Your instructions:
Answer these questions from the distributed unit testing article below:
(a) How many platform combinations does the article say the software package runs on?
(b) What is PNUnit short for?
(c) Francisco is a professor at which university?

Reading passage:
────────────────────────────────────────
Dr. Dobb's | Distributed Unit Testing

Distributed Unit Testing

There's only one way to accurately and efficiently support multiple platform combinations—testing, and lots of it.

October 05, 2006
URL:http://www.drdobbs.com/tools/distributed-unit-testing/193104810

Pablo is a Software Engineer at Codice Software. He can be reached at [email protected]. Francisco is a Professor of Computer Science at the University of Salamanca. You can reach him at [email protected]

At Codice Software we design and develop software configuration management tools that run on various combinations of operating systems and hardware platforms. For instance, both server and clients run on Windows XP/2000/2003/Vista, Linux, and Mac OS X. And since our software uses .NET, it runs on native Microsoft implementation for Windows and Mono for UNIX-like operating systems.

There's only one way to accurately and efficiently support platform combinations such as these—testing, and lots of it. However, running a software package on 36 platform combinations, release after release, is a Herculean effort. The solution we adopted was to distribute testing tasks by running them in parallel. In addition to uncovering bugs, this approach significantly speeded up the testing process. The key to our distributed testing solution is PNUnit, short for "Parallel NUnit." PNUnit is a modified version of the familiar NUnit (www.nunit.org) testing framework that was originally ported from JUnit to .NET. The source code and related files for PNUnit are available electronically; see "Resource Center," page 5.

We were already using NUnit to develop unit tests because our development is .NET based. NUnit lets you write unit tests with all .NET languages, and even adhere to test-driven development principles. Still, our primary concern was testing on multiple platforms using distributed test scenarios. Unfortunately, stock NUnit doesn't support this, hence our decision to extend NUnit to support distributed testing.

One of the reasons we wanted to stick with the NUnit framework is that we were familiar with its environment. Usually when you move to a new testing platform, the first thing you have to do is learn a new scripting language. By extending NUnit, we could use the same programming language and constructions (test suites, fixtures, and the like) that we were used to with regular unit testing.
────────────────────────────────────────
Text and element pointing records:
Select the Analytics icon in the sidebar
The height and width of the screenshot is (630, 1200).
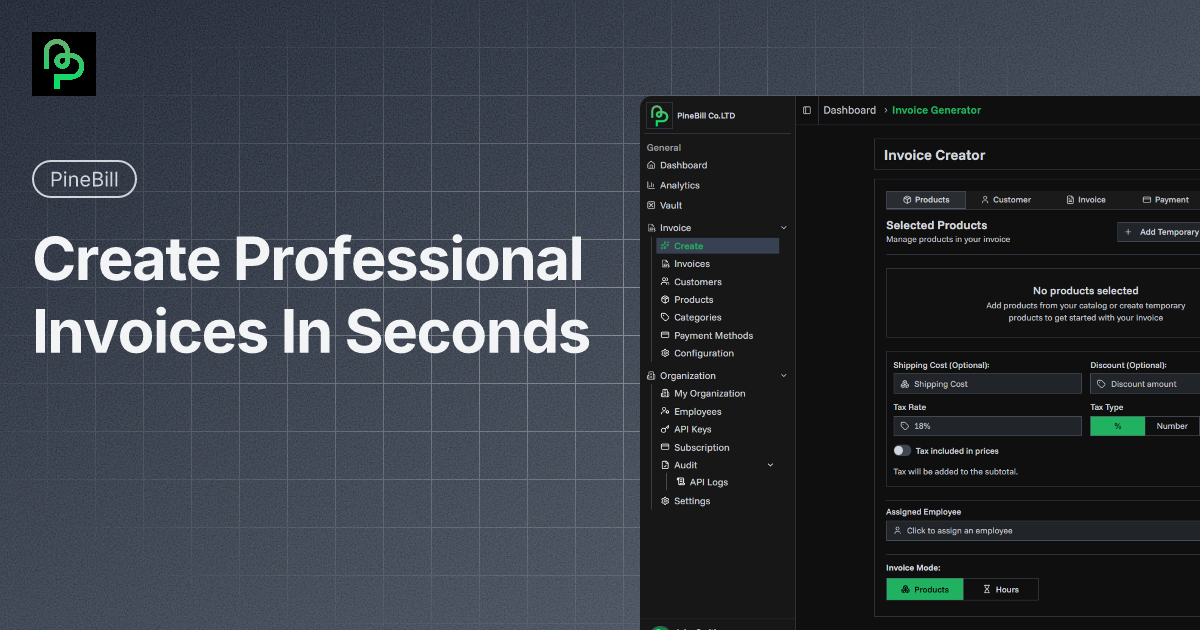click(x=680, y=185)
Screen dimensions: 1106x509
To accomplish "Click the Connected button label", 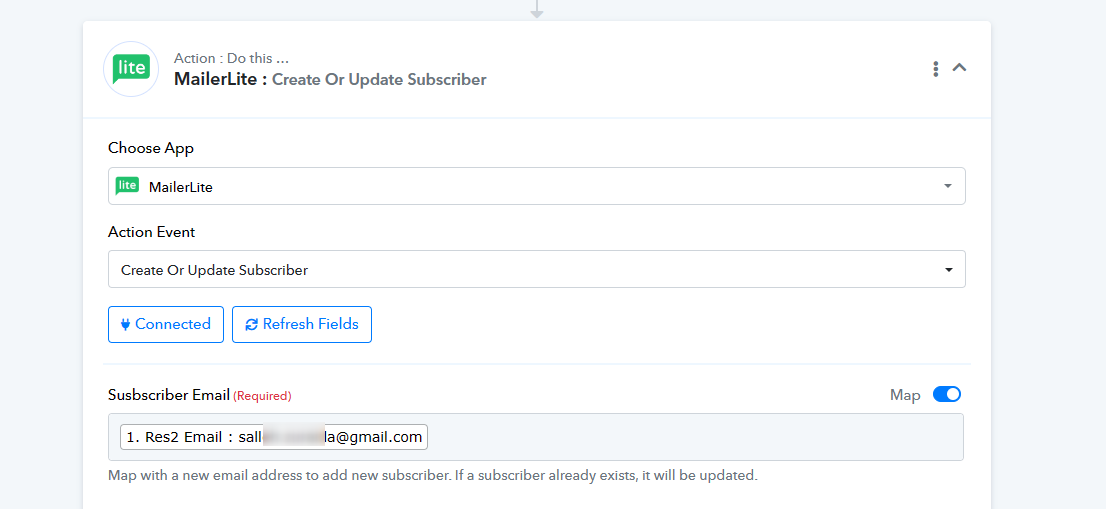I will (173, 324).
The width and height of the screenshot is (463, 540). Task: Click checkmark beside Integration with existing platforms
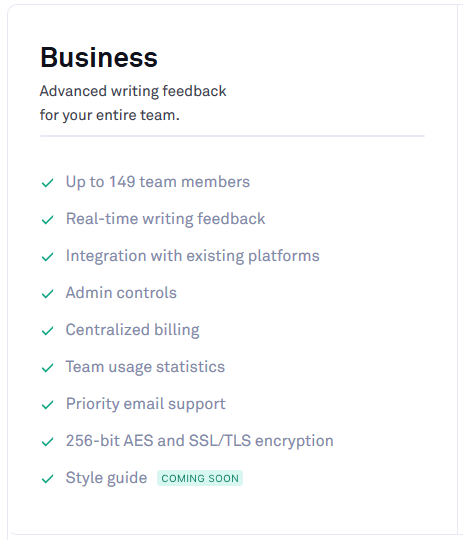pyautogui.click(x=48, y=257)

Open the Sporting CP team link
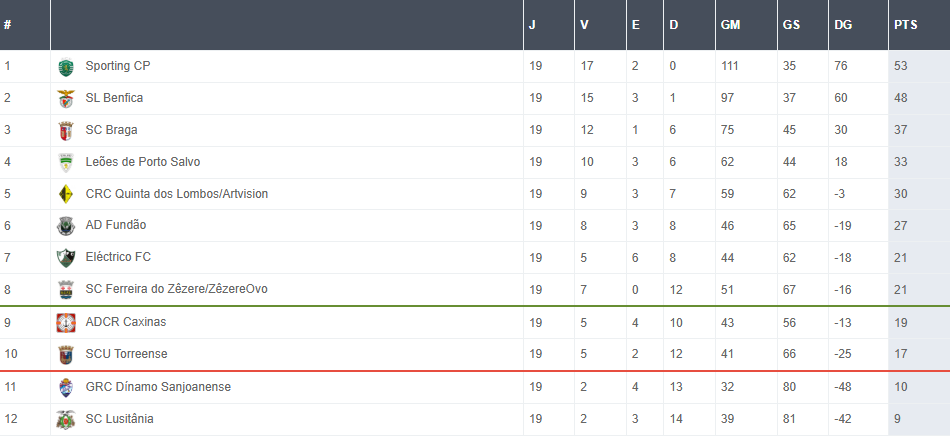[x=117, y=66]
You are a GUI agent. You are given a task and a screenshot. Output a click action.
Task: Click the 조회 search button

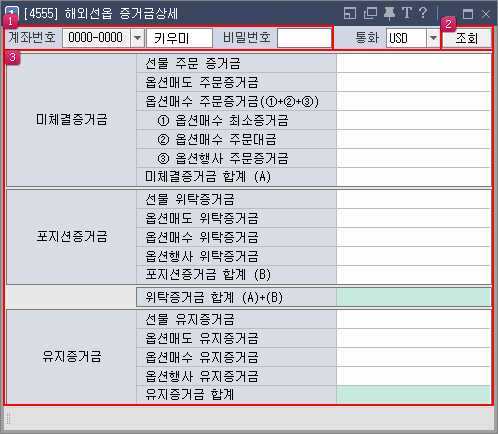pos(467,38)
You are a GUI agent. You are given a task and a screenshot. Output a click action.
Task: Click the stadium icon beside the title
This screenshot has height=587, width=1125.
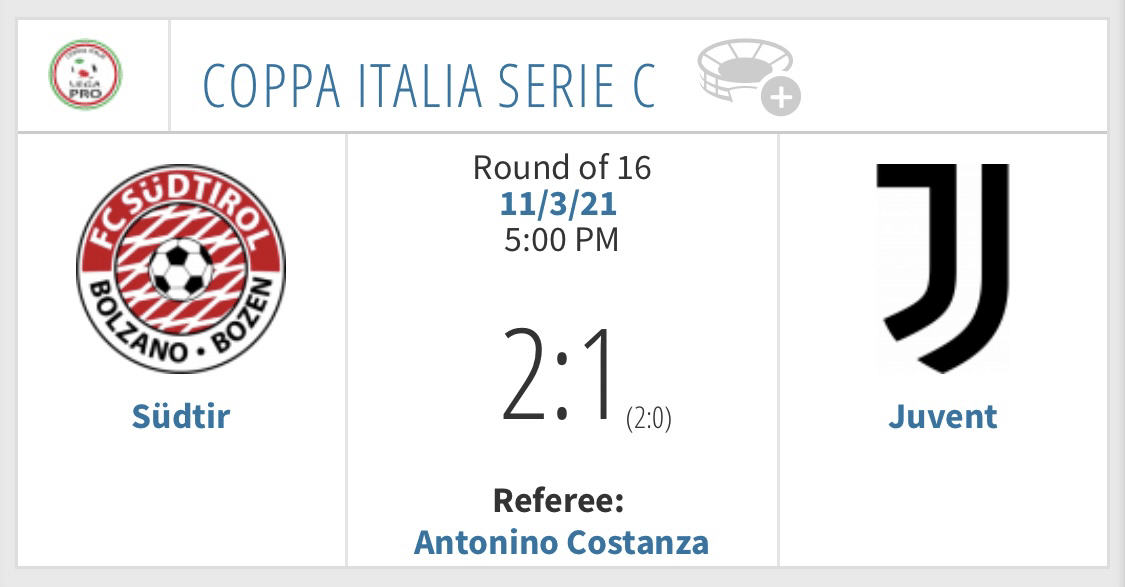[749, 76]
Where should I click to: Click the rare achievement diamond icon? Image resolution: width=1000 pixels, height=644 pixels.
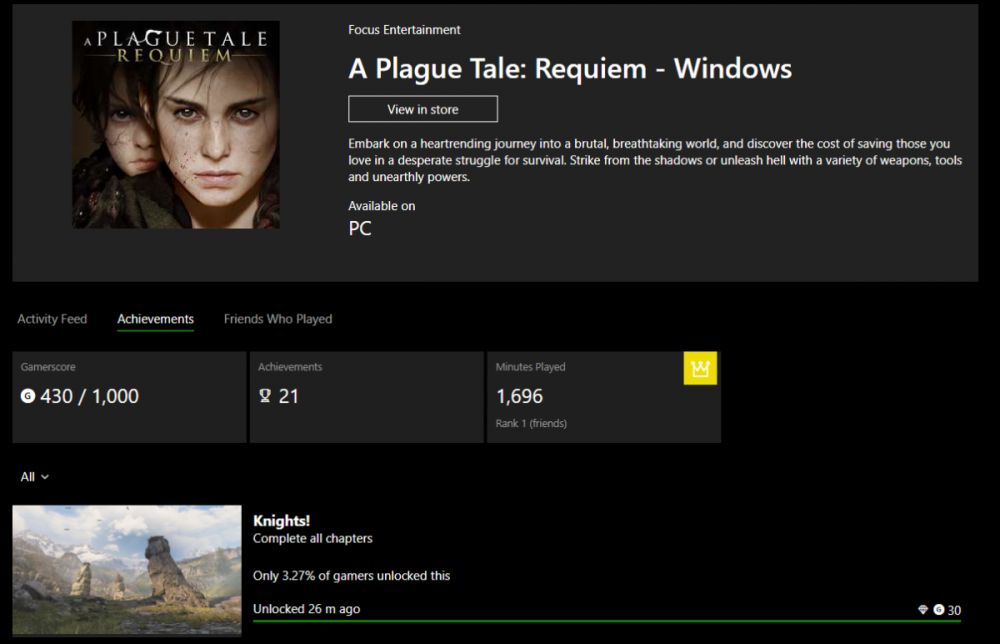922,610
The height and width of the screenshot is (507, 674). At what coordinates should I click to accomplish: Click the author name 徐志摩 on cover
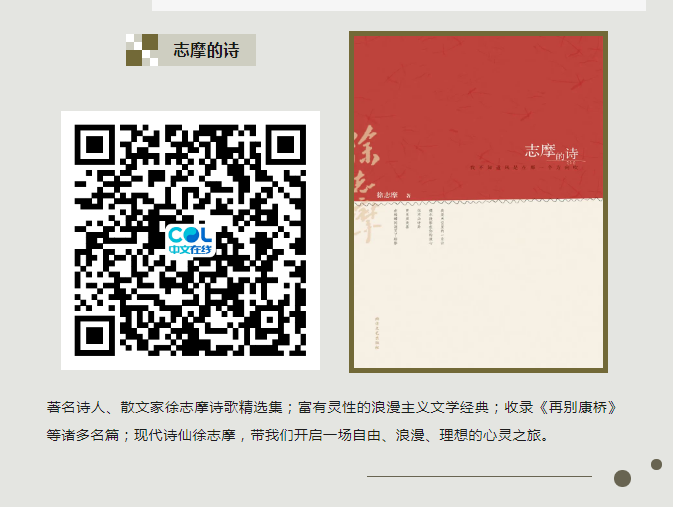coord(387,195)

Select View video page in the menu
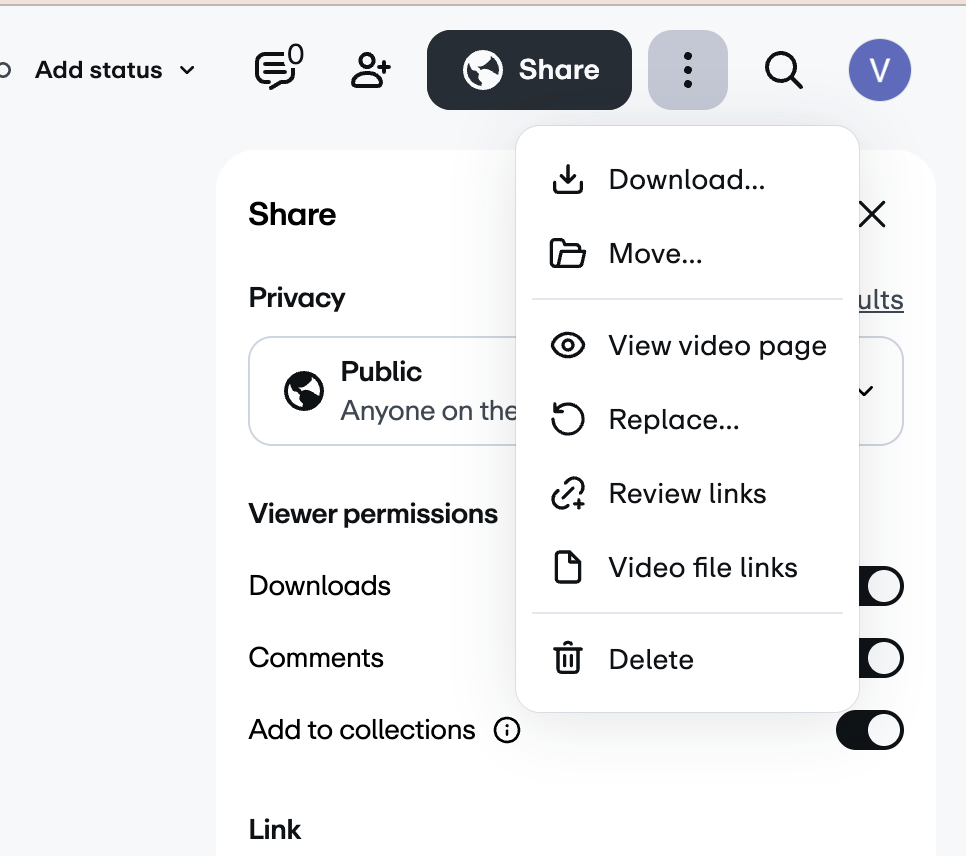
────────────────────────────────────────
Full response:
(a) 36
(b) "Parallel NUnit"
(c) The University of Salamanca